O ex-vereador também afirmou que, “mesmo diante da evidente degradação de sua saúde”, o pai permanece “focado, lúcido e construtivo”. Além de Carlos, os deputados federais Nikolas Ferreira (PL-MG) e Ubiratan Sanderson (PL-RS) também visitaram o ex-presidente neste sábado.
O ex-presidente cumpre a pena na Papudinha desde o dia 15 de janeiro, após ser transferido à unidade pelo ministro do Supremo Tribunal Federal (STF) Alexandre de Moraes.

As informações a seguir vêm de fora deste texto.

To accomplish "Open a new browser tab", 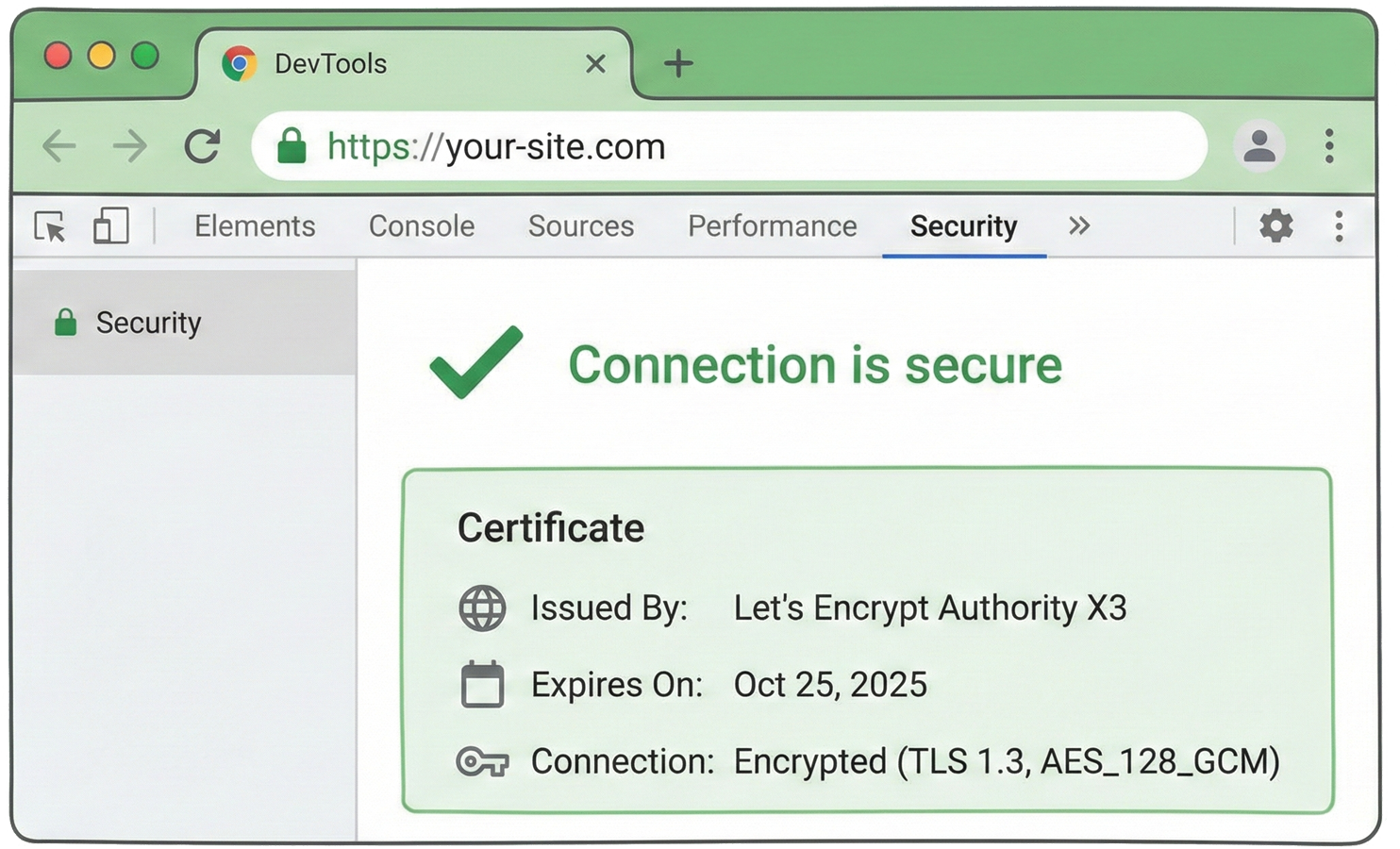I will (676, 63).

Bolsonaro foi condenado a 27 anos de prisão por tentativa de golpe.
Desde que Bolsonaro foi transferido para Papudinha, a unidade prisional se consolidou como ponto de validação política do bolsonarismo, onde cenários estaduais são apresentados, alianças são debatidas e decisões estratégicas recebem a chancela do ex-presidente.
O circuito é discreto, mas estruturado. Advogados e os filhos mantêm interlocução permanente com dirigentes partidários e recebem as ordens de Bolsonaro. A partir daí circulam avaliações sobre a montagem de palanques, alertas sobre movimentos autônomos de aliados e orientações para o pleito de outubro.
Bolsonaro tem recebido visitas na Papudinha de pré-candidatos que buscam a bênção do ex-presidente para se lançarem em seus redutos eleitorais.
Carlos disse ainda que encontrou e apertou a mão dos deputados federais Nikolas Ferreira (PL) e Ubiratan Sanderson (PL), que também visitaram Bolsonaro neste sábado (21).
Nikolas e o ex-deputado federal Eduardo Bolsonaro (PL) tiveram uma desavença pública nos últimos dias. Em entrevista ao SBT News, na sexta (20), o filho do ex-presidente afirmou que Nikolas e a ex-primeira-dama Michelle Bolsonaro (PL) não têm demonstrado o devido apoio à pré-campanha de Flávio Bolsonaro (PL) à Presidência.
Após visitar Bolsonaro, Nikolas rebateu as críticas de Eduardo, disse que o ex-deputado “não está bem” e defendeu Michelle.
Na última semana, como noticiou a Folha, o anúncio de um protesto de direita para o dia 1º de março voltou a expor um atrito entre Nikolas, que chamou a manifestação sob o lema “Fora, Lula, Moraes e Toffoli”, e uma ala bolsonarista, mais ligada a Eduardo e Flávio, que avalia não ser estratégico priorizar agora o impeachment do ministro do Supremo Tribunal Federal Dias Toffoli.
São recorrentes as reclamações sobre uma suposta tentativa de Nikolas de se descolar de Bolsonaro e privilegiar o próprio engajamento e crescimento político —o que aliados do deputado resumem como “dor de cotovelo” e disputa por protagonismo.
Em algumas ocasiões no passado, Eduardo já havia acusado o deputado de não se engajar como poderia nas pautas em defesa do bolsonarismo.
A relação conflituosa reflete o racha dentro da própria família Bolsonaro. Enquanto Eduardo acumula atritos com Nikolas, Michelle —que é alvo da artilharia dos filhos do marido— apoia o deputado.